Bij Jesse Klaver zijn dat er drie: Brabants, Indisch en Marokkaans. Volgens het CBS een allochtoon, maar een aan wie je dat niet afziet. Een bastaard zonder rancune; jong, links en niet zuur. Het is de ideale schoonzoon van de hoger opgeleide linkse kiezer. Jesse Klaver is getrouwd door dezelfde pastoor die hem gedoopt had, de enige pastoor die hem als kind van een ongetrouwde moeder, had willen dopen. ‘Meer vanwege de man dan vanwege zijn kerk.’ Inderdaad, want hij was voorzitter van de CNV jongeren.
Klaver noemt het rendementsdenken ‘economisme’, een term die teruggrijpt op het marxisme uit de jaren zeventig, maar toen als scheldwoord werd gebruikt werd voor andere marxisten die in hun ‘kritische analyses’ te weinig oog hadden voor politieke en ideologische factoren. Klaver gebruikt de term nu voor beleidsmakers die alle maatschappelijk vraagstukken terug willen brengen tot een economische kosten-batenanalyse. ‘Niet bij brood alleen’ lijkt hij te roepen, maar hij concentreert zijn aanvallen op de bankiers en op de ongelijke inkomensverdeling in Nederland en in de wereld. “Laat die Quote-500 gasten gewoon eerlijk belasting betalen.”
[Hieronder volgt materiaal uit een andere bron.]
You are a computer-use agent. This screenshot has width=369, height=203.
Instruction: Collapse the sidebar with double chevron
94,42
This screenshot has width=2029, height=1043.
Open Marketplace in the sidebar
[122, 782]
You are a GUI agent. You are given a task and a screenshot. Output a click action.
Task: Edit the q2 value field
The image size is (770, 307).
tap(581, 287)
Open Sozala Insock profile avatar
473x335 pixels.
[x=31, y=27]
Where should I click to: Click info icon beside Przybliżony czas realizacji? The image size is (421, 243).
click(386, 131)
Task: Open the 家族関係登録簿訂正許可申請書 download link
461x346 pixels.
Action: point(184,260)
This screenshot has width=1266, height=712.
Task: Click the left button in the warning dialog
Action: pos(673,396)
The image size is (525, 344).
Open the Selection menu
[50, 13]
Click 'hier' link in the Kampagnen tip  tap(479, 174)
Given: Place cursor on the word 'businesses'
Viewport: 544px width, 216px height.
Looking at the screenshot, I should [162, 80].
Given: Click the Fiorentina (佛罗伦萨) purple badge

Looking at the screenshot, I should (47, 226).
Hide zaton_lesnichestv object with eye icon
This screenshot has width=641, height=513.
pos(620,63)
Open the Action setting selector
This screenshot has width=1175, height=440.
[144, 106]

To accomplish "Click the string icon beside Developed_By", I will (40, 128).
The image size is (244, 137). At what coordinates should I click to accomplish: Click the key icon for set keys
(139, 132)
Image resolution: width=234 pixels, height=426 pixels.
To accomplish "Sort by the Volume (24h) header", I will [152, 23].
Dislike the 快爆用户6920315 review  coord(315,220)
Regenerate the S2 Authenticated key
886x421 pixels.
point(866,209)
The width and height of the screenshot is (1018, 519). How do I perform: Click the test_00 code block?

Tegenover het oud links van de SP positioneert Klaver zich als nieuw links. Nieuw, maar wel links. Vóór Europa, maar tégen het vrijhandelsakkoord met de VS. Met dat laatste geeft hij aan zijn standpunten een vleugje anti-Amerikanisme, wat het bij oud links nog altijd goed doet.
Tegenover de frisse okselgeur van D66, van wel rijk maar niet rechts, is Jesse Klaver de Sjors van de Rebellenclub. De Snotneus van Fons de Poel, die Klaver zijn plaats wilde wijzen, maar over hem struikelde toen bleek dat hijzelf voor de banken werkte.
Chris Aalberts schreef op ThePostOnline: “GroenLinks leden massaal onder hypnose door holle frasen van Jesse Klaver.”
Uit de peilingen blijkt dat zij niet de enigen zijn. Onder Klaver gaat GroenLinks de verkiezingen in onder de slogan ‘Beter dan de SP, anders dan D66’. En daarmee wordt GroenLinks plotseling een belangrijke concurrent van de PvdA. Hans Wansink van de Volkskrant ziet hem al als leider van een gezamenlijke lijst GroenLinks-PvdA.
En Lodewijk Asscher dan? Wordt die de Hollandse Hillary Clinton?